Can you extract every one of the lines below and reproduce each one word for word, without changing anything?

>> begin

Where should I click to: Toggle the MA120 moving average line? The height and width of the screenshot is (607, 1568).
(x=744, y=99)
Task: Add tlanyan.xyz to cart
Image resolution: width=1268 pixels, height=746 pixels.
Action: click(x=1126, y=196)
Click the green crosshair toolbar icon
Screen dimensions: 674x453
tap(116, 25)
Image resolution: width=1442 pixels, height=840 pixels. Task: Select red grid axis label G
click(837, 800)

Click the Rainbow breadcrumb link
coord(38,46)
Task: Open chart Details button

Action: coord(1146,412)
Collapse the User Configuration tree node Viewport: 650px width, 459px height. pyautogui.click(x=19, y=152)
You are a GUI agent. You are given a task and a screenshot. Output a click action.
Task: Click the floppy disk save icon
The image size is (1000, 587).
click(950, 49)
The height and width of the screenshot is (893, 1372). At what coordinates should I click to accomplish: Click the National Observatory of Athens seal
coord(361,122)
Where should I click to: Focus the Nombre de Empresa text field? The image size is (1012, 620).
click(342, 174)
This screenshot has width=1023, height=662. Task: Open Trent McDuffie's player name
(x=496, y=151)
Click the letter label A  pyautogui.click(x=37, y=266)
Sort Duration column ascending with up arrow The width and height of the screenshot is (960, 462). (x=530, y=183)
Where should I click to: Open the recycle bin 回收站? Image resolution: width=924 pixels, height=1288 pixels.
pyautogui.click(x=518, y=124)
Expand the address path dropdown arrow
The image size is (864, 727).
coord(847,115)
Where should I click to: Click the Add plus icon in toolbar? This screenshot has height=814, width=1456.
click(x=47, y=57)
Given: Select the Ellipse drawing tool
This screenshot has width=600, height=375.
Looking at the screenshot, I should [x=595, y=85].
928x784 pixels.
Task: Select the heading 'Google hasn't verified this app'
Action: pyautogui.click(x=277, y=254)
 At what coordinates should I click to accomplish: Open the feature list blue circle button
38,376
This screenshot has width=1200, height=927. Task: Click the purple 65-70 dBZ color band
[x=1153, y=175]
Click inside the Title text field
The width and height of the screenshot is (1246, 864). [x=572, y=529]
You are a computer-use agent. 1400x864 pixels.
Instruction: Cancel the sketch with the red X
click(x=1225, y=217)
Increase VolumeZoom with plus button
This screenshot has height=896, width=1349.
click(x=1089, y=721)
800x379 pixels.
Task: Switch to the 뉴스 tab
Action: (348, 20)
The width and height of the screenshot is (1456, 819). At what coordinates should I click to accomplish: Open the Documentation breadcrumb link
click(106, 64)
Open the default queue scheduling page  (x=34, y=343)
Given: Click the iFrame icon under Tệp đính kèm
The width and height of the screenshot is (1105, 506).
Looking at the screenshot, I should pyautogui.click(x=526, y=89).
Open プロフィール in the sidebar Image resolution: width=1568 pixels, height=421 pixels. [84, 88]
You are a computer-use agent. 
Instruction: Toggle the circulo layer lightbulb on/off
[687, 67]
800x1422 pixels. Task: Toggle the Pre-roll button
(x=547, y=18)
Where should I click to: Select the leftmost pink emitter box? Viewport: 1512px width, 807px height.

>> end

Exercise result |
Where should I click to: Toggle the MA120 moving average line? The height and width of the screenshot is (607, 1568).
(x=744, y=99)
Task: Add tlanyan.xyz to cart
Image resolution: width=1268 pixels, height=746 pixels.
Action: click(x=1126, y=196)
Click the green crosshair toolbar icon
Screen dimensions: 674x453
tap(116, 25)
Image resolution: width=1442 pixels, height=840 pixels. Task: Select red grid axis label G
click(837, 800)

Click the Rainbow breadcrumb link
coord(38,46)
Task: Open chart Details button

Action: coord(1146,412)
Collapse the User Configuration tree node Viewport: 650px width, 459px height. pyautogui.click(x=19, y=152)
You are a GUI agent. You are given a task and a screenshot. Output a click action.
Task: Click the floppy disk save icon
The image size is (1000, 587).
click(950, 49)
The height and width of the screenshot is (893, 1372). At what coordinates should I click to accomplish: Click the National Observatory of Athens seal
coord(361,122)
Where should I click to: Focus the Nombre de Empresa text field? The image size is (1012, 620).
click(342, 174)
This screenshot has width=1023, height=662. Task: Open Trent McDuffie's player name
(x=496, y=151)
Click the letter label A  pyautogui.click(x=37, y=266)
Sort Duration column ascending with up arrow The width and height of the screenshot is (960, 462). (x=530, y=183)
Where should I click to: Open the recycle bin 回收站? Image resolution: width=924 pixels, height=1288 pixels.
pyautogui.click(x=518, y=124)
Expand the address path dropdown arrow
The image size is (864, 727).
coord(847,115)
Where should I click to: Click the Add plus icon in toolbar? This screenshot has height=814, width=1456.
click(x=47, y=57)
Given: Select the Ellipse drawing tool
This screenshot has width=600, height=375.
Looking at the screenshot, I should [x=595, y=85].
928x784 pixels.
Task: Select the heading 'Google hasn't verified this app'
Action: pyautogui.click(x=277, y=254)
 At what coordinates should I click to accomplish: Open the feature list blue circle button
38,376
This screenshot has width=1200, height=927. Task: Click the purple 65-70 dBZ color band
[x=1153, y=175]
Click inside the Title text field
The width and height of the screenshot is (1246, 864). [x=572, y=529]
You are a computer-use agent. 1400x864 pixels.
Instruction: Cancel the sketch with the red X
click(x=1225, y=217)
Increase VolumeZoom with plus button
This screenshot has height=896, width=1349.
click(x=1089, y=721)
800x379 pixels.
Task: Switch to the 뉴스 tab
Action: (348, 20)
The width and height of the screenshot is (1456, 819). At what coordinates should I click to accomplish: Open the Documentation breadcrumb link
click(106, 64)
Open the default queue scheduling page  (x=34, y=343)
Given: Click the iFrame icon under Tệp đính kèm
The width and height of the screenshot is (1105, 506).
Looking at the screenshot, I should pyautogui.click(x=526, y=89).
Open プロフィール in the sidebar Image resolution: width=1568 pixels, height=421 pixels. [84, 88]
You are a computer-use agent. 
Instruction: Toggle the circulo layer lightbulb on/off
[687, 67]
800x1422 pixels. Task: Toggle the Pre-roll button
(x=547, y=18)
Where should I click to: Select the leftmost pink emitter box? Viewport: 1512px width, 807px height.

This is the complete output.